#### [INSTRUCTIONS FOR THE TASK]
Below are the records; restate all of them exactly.

[Stored records]
=== Begin Enclosure ===
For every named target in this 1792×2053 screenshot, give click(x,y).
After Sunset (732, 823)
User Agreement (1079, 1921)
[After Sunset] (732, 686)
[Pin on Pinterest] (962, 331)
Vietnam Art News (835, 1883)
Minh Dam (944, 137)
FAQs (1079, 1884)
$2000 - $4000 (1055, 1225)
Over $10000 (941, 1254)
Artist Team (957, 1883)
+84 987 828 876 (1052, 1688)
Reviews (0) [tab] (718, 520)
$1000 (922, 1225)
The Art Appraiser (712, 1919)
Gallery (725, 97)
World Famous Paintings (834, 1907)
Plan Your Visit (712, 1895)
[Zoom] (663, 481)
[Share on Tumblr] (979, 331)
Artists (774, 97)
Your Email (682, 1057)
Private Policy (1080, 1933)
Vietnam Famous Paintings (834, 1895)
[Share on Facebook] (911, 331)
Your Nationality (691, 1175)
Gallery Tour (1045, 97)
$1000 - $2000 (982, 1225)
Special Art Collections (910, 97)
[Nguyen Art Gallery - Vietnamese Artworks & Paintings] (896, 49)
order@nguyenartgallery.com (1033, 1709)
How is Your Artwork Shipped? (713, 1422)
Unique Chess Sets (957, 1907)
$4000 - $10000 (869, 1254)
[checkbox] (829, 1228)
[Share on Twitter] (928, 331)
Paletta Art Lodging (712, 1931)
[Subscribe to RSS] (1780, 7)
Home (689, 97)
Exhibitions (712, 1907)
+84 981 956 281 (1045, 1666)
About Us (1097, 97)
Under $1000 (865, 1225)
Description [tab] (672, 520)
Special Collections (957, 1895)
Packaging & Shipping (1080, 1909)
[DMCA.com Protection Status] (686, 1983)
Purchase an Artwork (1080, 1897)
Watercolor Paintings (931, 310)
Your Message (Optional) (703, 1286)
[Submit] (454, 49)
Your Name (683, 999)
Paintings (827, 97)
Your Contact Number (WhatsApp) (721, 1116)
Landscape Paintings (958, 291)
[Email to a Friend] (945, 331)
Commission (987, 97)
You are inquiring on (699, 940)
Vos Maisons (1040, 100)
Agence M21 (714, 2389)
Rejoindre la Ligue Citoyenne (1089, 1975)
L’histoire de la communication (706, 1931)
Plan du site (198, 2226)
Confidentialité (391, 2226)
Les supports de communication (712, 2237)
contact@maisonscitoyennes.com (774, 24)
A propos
=== End Enclosure ===
#### [EXERCISE ANSWER]
For every named target in this 1792×2053 screenshot, give click(x,y).
After Sunset (732, 823)
User Agreement (1079, 1921)
[After Sunset] (732, 686)
[Pin on Pinterest] (962, 331)
Vietnam Art News (835, 1883)
Minh Dam (944, 137)
FAQs (1079, 1884)
$2000 - $4000 (1055, 1225)
Over $10000 (941, 1254)
Artist Team (957, 1883)
+84 987 828 876 (1052, 1688)
Reviews (0) [tab] (718, 520)
$1000 (922, 1225)
The Art Appraiser (712, 1919)
Gallery (725, 97)
World Famous Paintings (834, 1907)
Plan Your Visit (712, 1895)
[Zoom] (663, 481)
[Share on Tumblr] (979, 331)
Artists (774, 97)
Your Email (682, 1057)
Private Policy (1080, 1933)
Vietnam Famous Paintings (834, 1895)
[Share on Facebook] (911, 331)
Your Nationality (691, 1175)
Gallery Tour (1045, 97)
$1000 - $2000 (982, 1225)
Special Art Collections (910, 97)
[Nguyen Art Gallery - Vietnamese Artworks & Paintings] (896, 49)
order@nguyenartgallery.com (1033, 1709)
How is Your Artwork Shipped? (713, 1422)
Unique Chess Sets (957, 1907)
$4000 - $10000 (869, 1254)
[checkbox] (829, 1228)
[Share on Twitter] (928, 331)
Paletta Art Lodging (712, 1931)
[Subscribe to RSS] (1780, 7)
Home (689, 97)
Exhibitions (712, 1907)
+84 981 956 281 (1045, 1666)
About Us (1097, 97)
Under $1000 (865, 1225)
Description [tab] (672, 520)
Special Collections (957, 1895)
Packaging & Shipping (1080, 1909)
[DMCA.com Protection Status] (686, 1983)
Purchase an Artwork (1080, 1897)
Watercolor Paintings (931, 310)
Your Message (Optional) (703, 1286)
[Submit] (454, 49)
Your Name (683, 999)
Paintings (827, 97)
Your Contact Number (WhatsApp) (721, 1116)
Landscape Paintings (958, 291)
[Email to a Friend] (945, 331)
Commission (987, 97)
You are inquiring on (699, 940)
Vos Maisons (1040, 100)
Agence M21 (714, 2389)
Rejoindre la Ligue Citoyenne (1089, 1975)
L’histoire de la communication (706, 1931)
Plan du site (198, 2226)
Confidentialité (391, 2226)
Les supports de communication (712, 2237)
contact@maisonscitoyennes.com (774, 24)
A propos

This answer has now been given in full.